You are all set to move for the next round of play. But not yet. Wait for the Director to announce the change. It might go something like this: "O.K., folks, all change for round 2. East/West move to the next higher table, Boards to the next lower table." What does this mean? Exactly what it says. The East/West players will move to the next higher adjacent table. If you are sitting at table number 3 E/W, you move to table number 4 E/W; if at 8 move to 9; and so on. If there are 12 tables and you are at table 12, you move to table 1. If you are sitting E/W you will move to the next higher numbered table at the end of every round of play. Do this when the Director calls a change for the next round. 
         The Duplicate Boards on the other hand move in the opposite direction; they move to the next lower adjacent table. The Boards at table 6 will move to table 5; the ones at table 10 will move to table 9; and so on. If there are 13 tables, the Boards at table 1 will move to table 13. Even though North/South are responsible for the movement of the Boards, the Director will sometimes assist in this process.
         The tables are usually arranged in a circle or in rows and the players will move in a clockwise direction while the Boards move in counterclockwise direction. The Director will usually facilitate the movement of players and boards. 

The Duplicate session should proceed in a stable, orderly fashion. But if there are an even number of tables then a problem arises. At some point in the session players will get cards that they have already played. To avoid this from happening, the Director at some point will call for a skip. 
       " For this round East/West players will skip a table."  So if you are at table 4 go to table 6; if at table 9 go to 11; and so on. If there are 12 tables, the team at table 12 goes to table 2 (skipping table 1); and the team at table 11 goes to table 1 (skipping table 12).
         If there is a skip there is only one skip per session and this must take place at the halfway point (or sooner) of the session.

If the number of teams at a Duplicate game are a multiple of 2, that is, an even number, then every team will have opponents and play every round. But if there is an odd number of teams, let's say there are 15 teams, then one team will have to sit out. That is, during every round there will be a team that will not be playing. There will be a different team sitting out every round and no team will sit out more than once.
          During any given session in which there is a sit out, all the teams sitting out will be from one direction. Either only the North/South teams will take turns sitting out or only the East /West teams. Which direction (North/South or East/West) sits out is at the discretion of the Director.

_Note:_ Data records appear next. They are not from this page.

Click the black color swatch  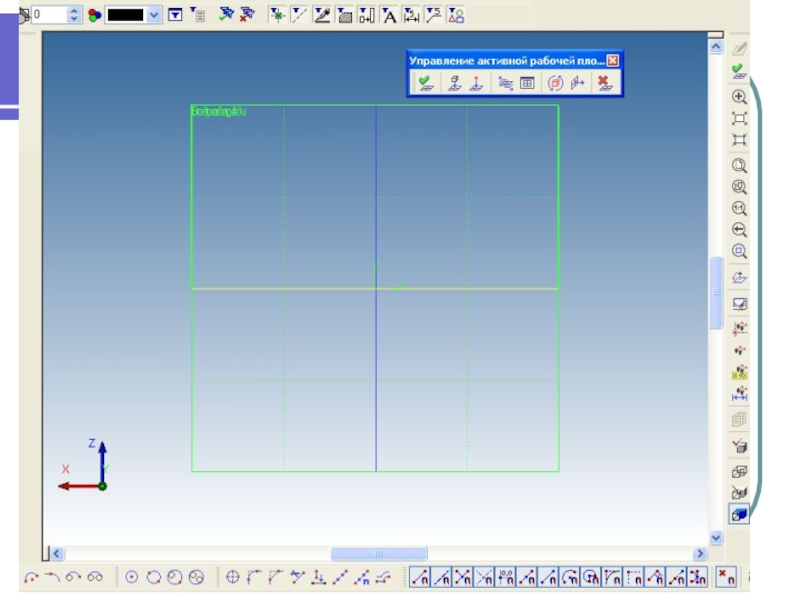point(125,15)
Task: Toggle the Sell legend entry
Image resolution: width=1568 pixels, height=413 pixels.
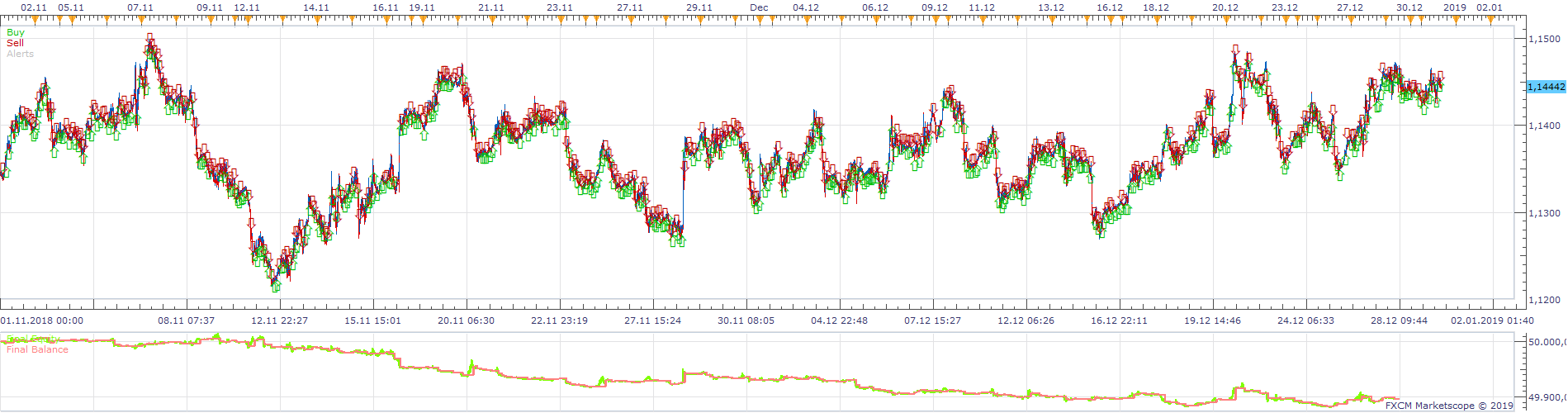Action: [15, 43]
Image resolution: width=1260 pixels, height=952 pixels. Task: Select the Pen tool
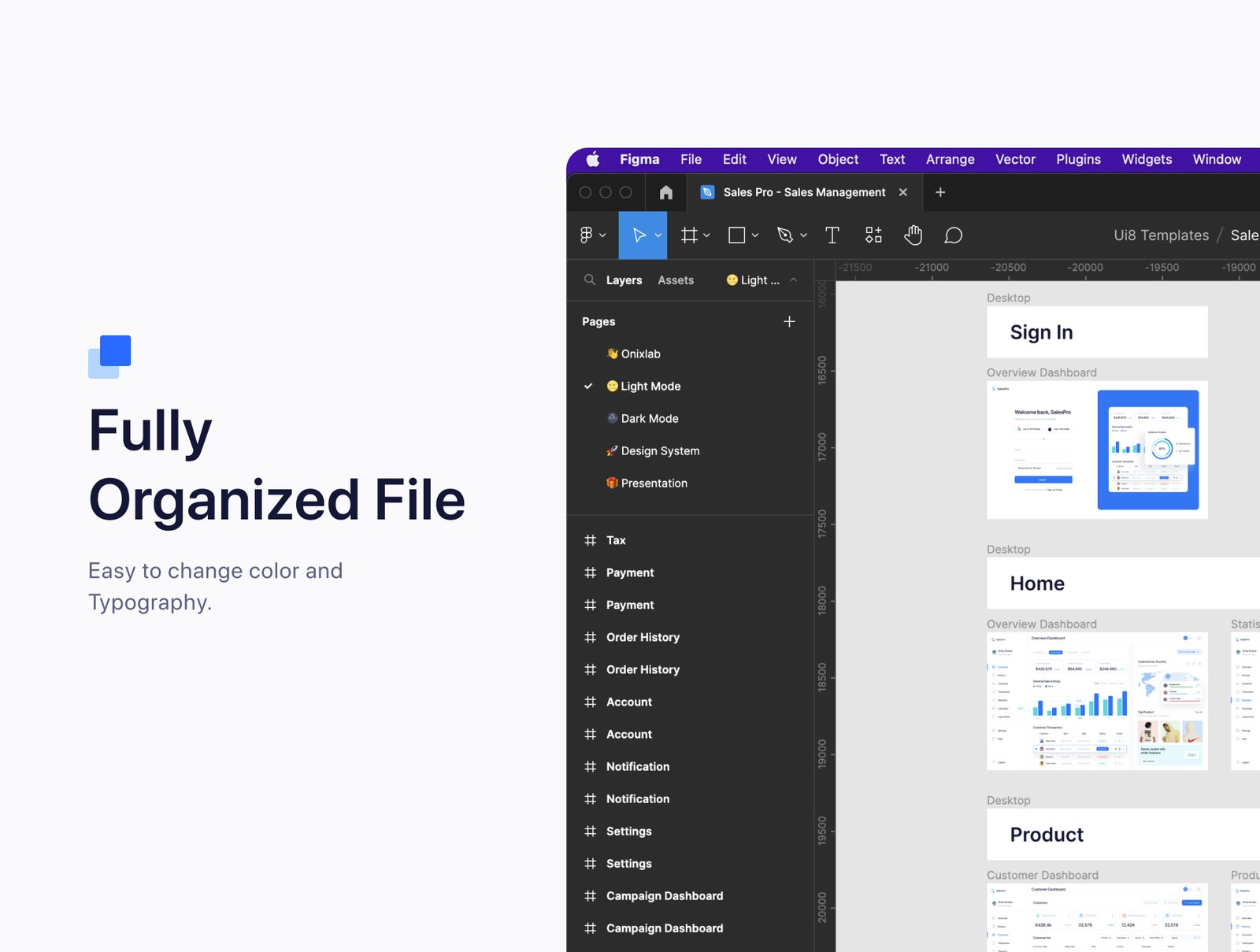pos(785,235)
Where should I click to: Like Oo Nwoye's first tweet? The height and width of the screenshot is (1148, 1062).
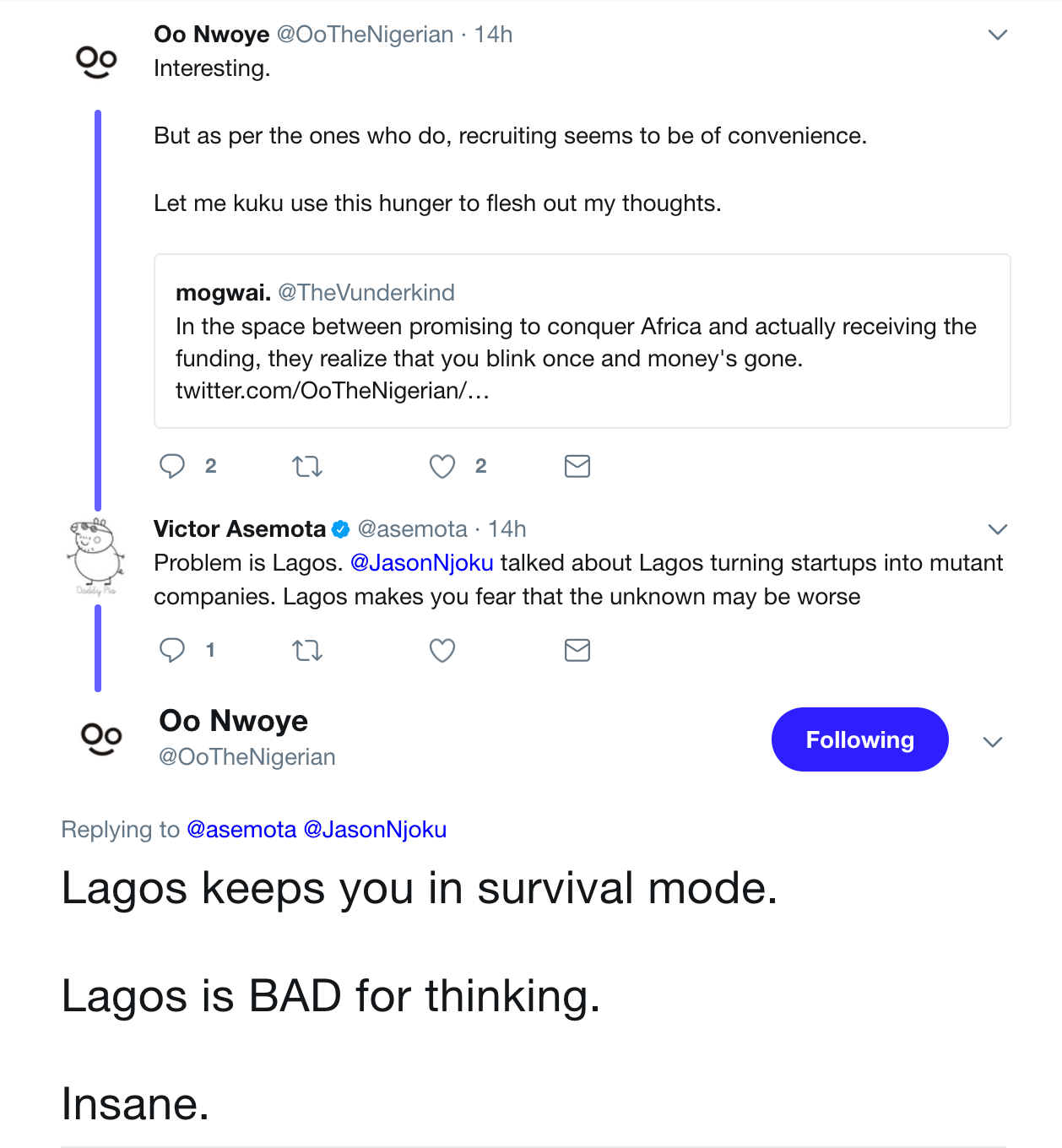pyautogui.click(x=442, y=466)
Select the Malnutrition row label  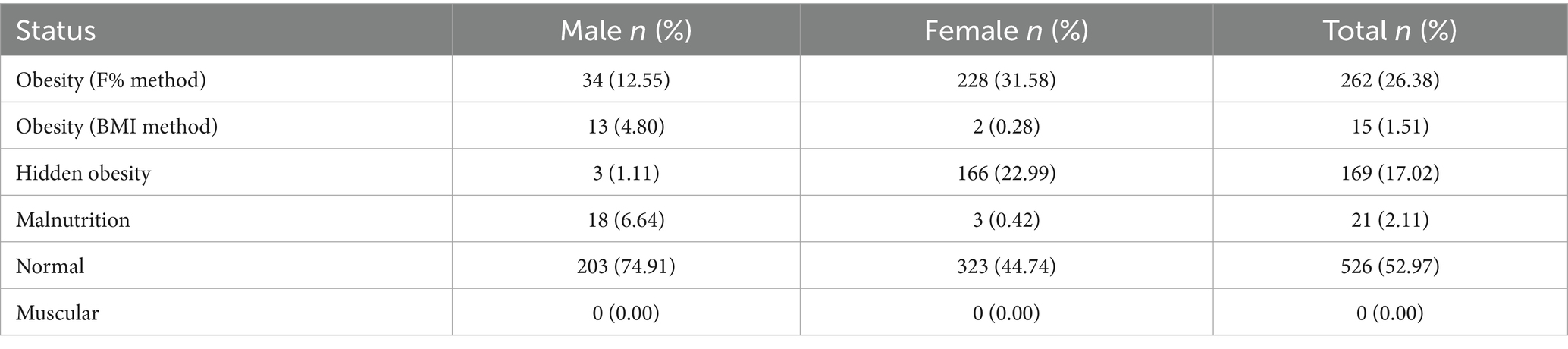73,219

The way the boards and the teams move, North/South are stationary while East/West move, is known as a Mitchell movement. At the end of the session there are two winners: a North/South winner and  an East/West winner. Also note that North/South teams never play against other North/South teams, and East/West teams never play against other East/West teams.
           There are other types of Duplicate Bridge movements. One such type is the Howell movement: at the end of each round all the North/South teams and all the East/West teams move to a designated position and table. (One or more teams do, however, stay stationary.)  Thus every team will play against every other team and there will be only one winner. A "true" game of Duplicate. Howell movements are usually done with 5 or less tables. 


This board (7) was played three times: North/South pairs 1, 2 and 3 against corresponding East/West pairs 8, 1 and 3. After each time the board is played, the results are put in the appropiate row and column.
The Traveling Score Slip* (see figure 6) is a printed form that "travels" with the Duplicate Board. It is a folded slip of paper (to conceal the results of previous scores) and is usually in the North pocket of the Board. It should only be unfolded after the hand is played. To see the score before playing the hand gives that person an unfair advantage: he will know how to bid and play the hand. This is a big No-No. 
         When a Board is played for the first time North will enter the Board number on both sides of the Traveling Score Slip. 
         It is only after the hand is played, with both teams agreeing on the final result, that the cards are put back into the slots and the result is entered in the Traveling Score Slip.

* Most sectional, regional and national tournaments use 
   Pickup Slips that are collected after the end of each round.